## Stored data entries
>>>
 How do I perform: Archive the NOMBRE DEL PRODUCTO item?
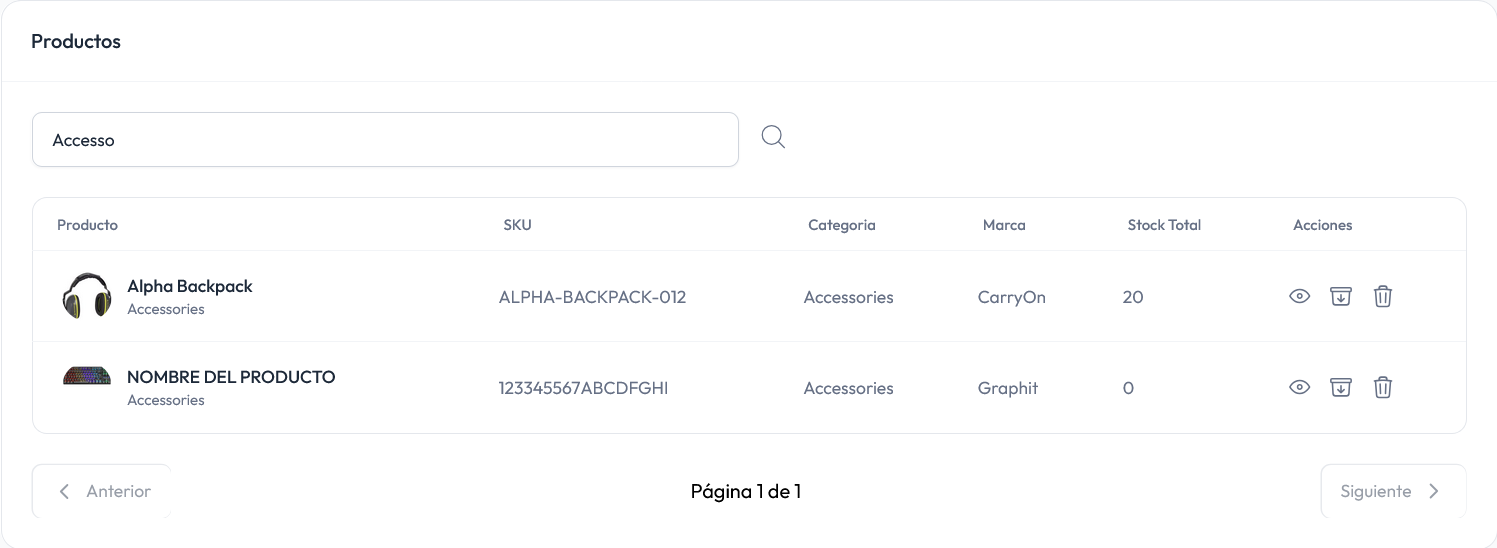[1340, 387]
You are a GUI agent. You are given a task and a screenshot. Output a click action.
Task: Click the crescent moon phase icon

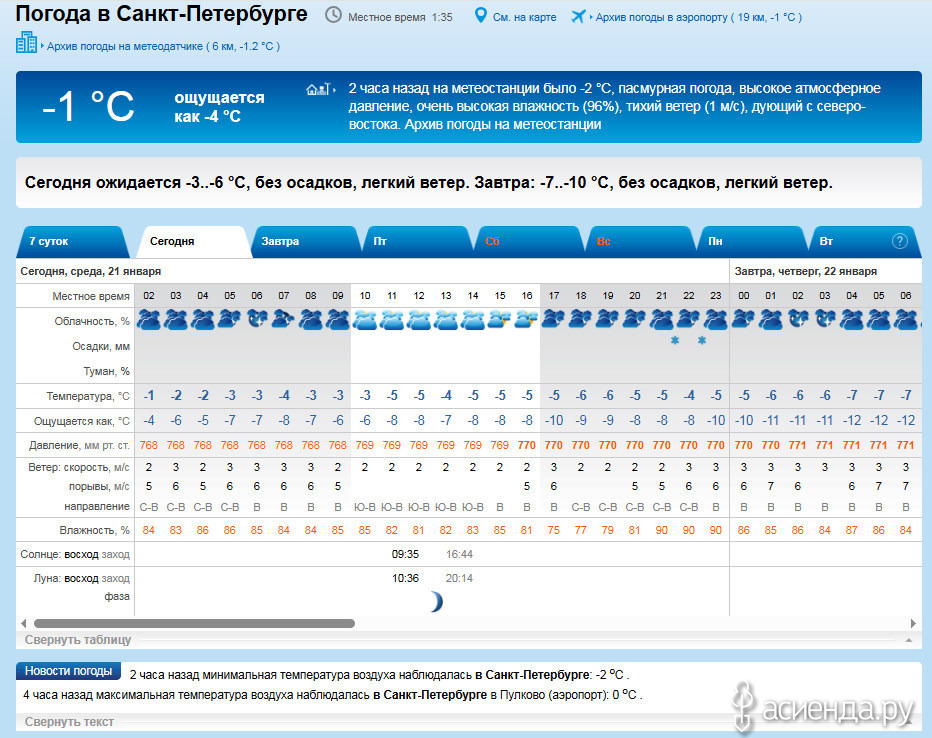click(x=435, y=601)
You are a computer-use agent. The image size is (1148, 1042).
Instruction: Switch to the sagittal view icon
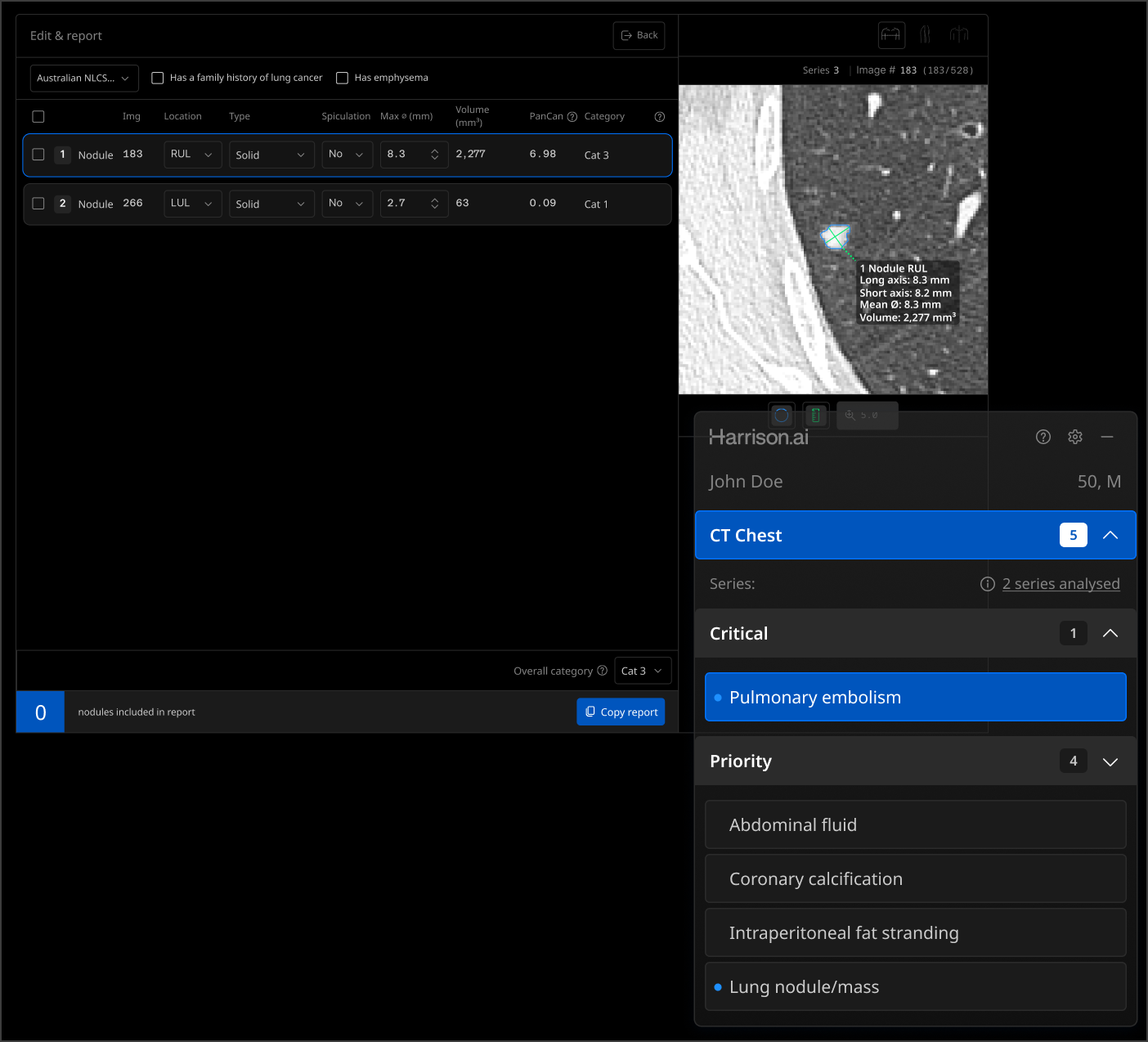[925, 35]
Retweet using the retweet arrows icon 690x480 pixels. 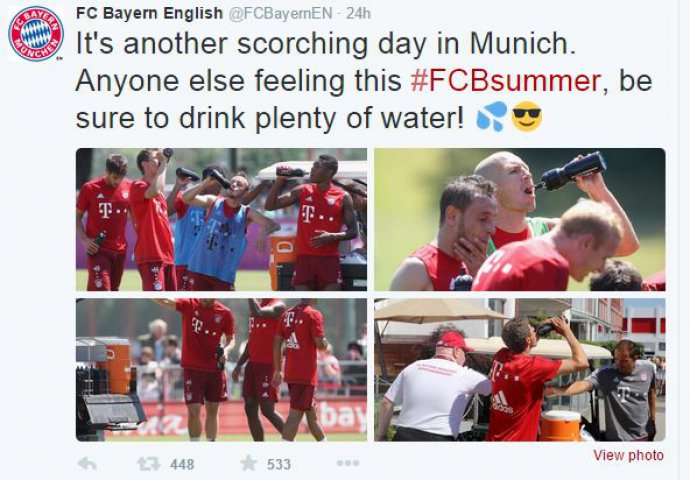148,464
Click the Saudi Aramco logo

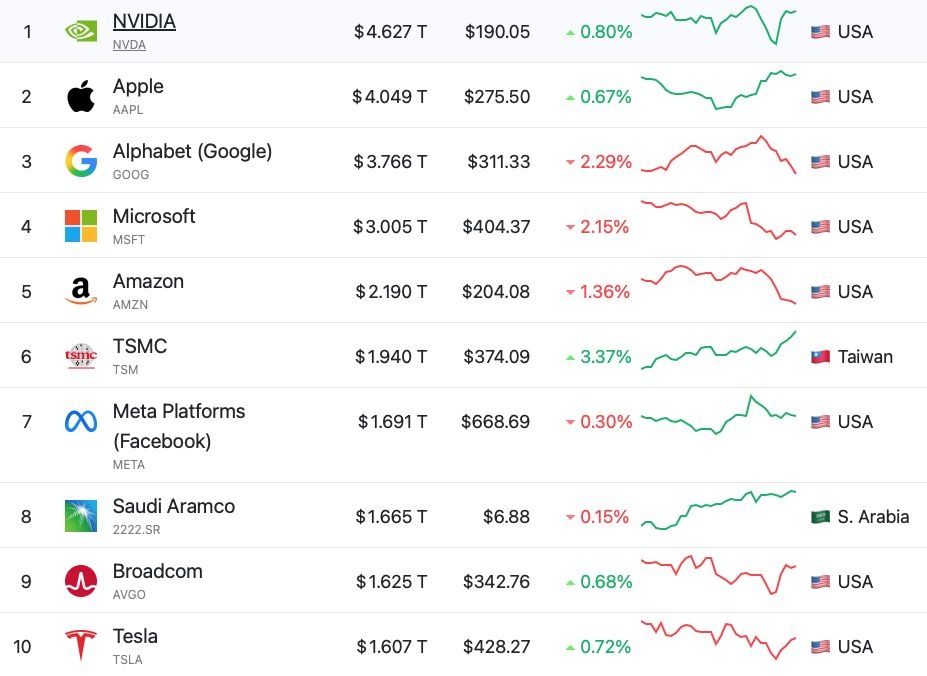tap(81, 516)
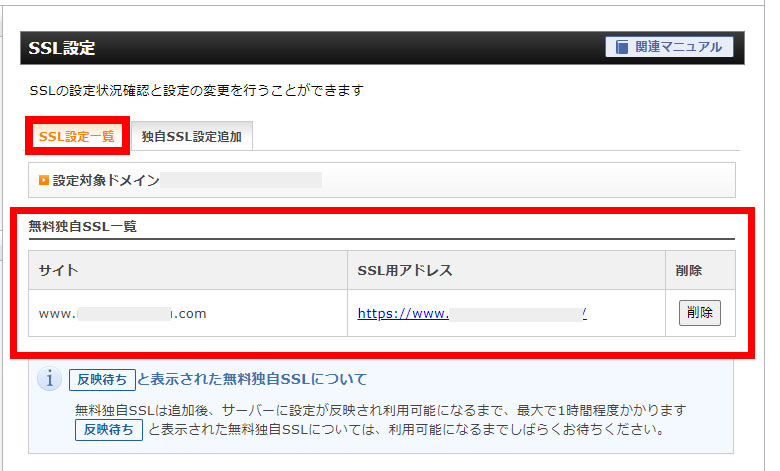
Task: Click the 反映待ち badge in the notice body
Action: coord(109,430)
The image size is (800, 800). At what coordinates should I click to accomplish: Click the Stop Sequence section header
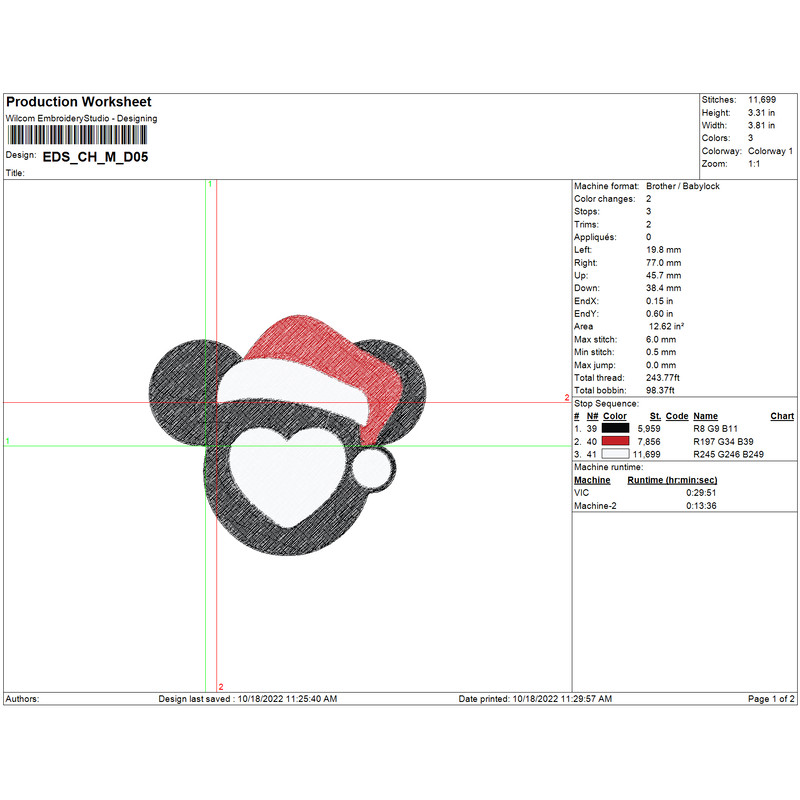(x=606, y=403)

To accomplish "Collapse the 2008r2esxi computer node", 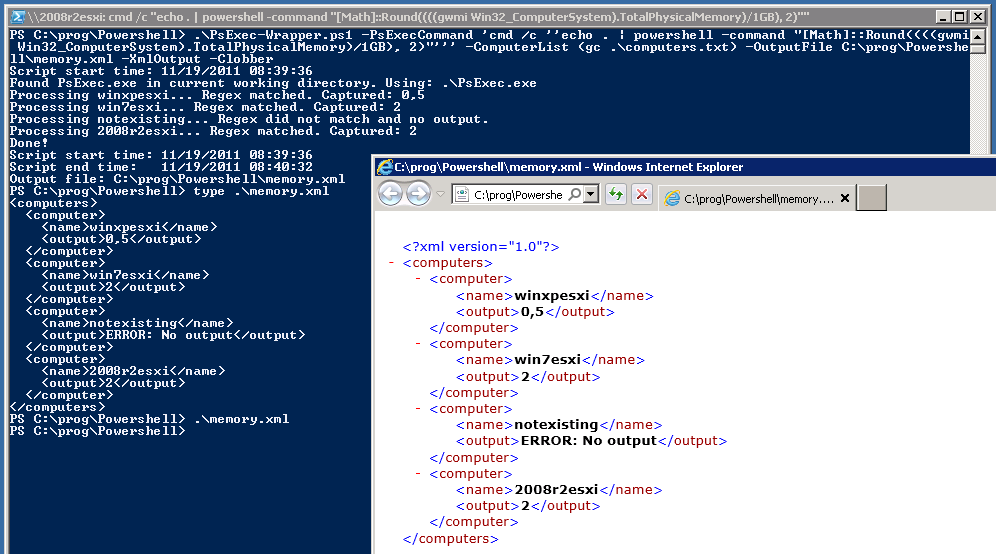I will coord(419,473).
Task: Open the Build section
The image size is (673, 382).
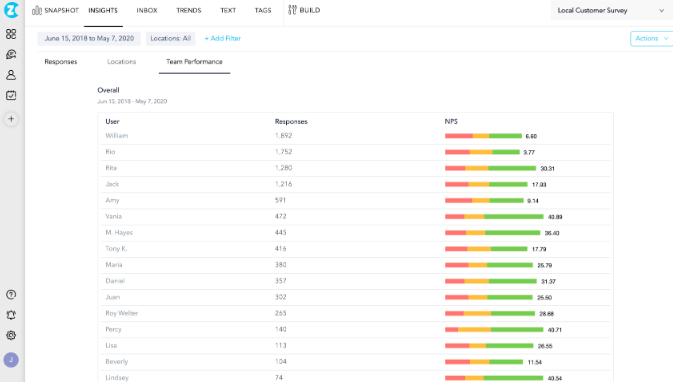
<<<
## What you should do
Pick up at the line containing "Task: Open the Build section" and copy each line exactly until the data ends, including that last line; copy no pictures.

## Task response
Task: Open the Build section
The image size is (673, 382).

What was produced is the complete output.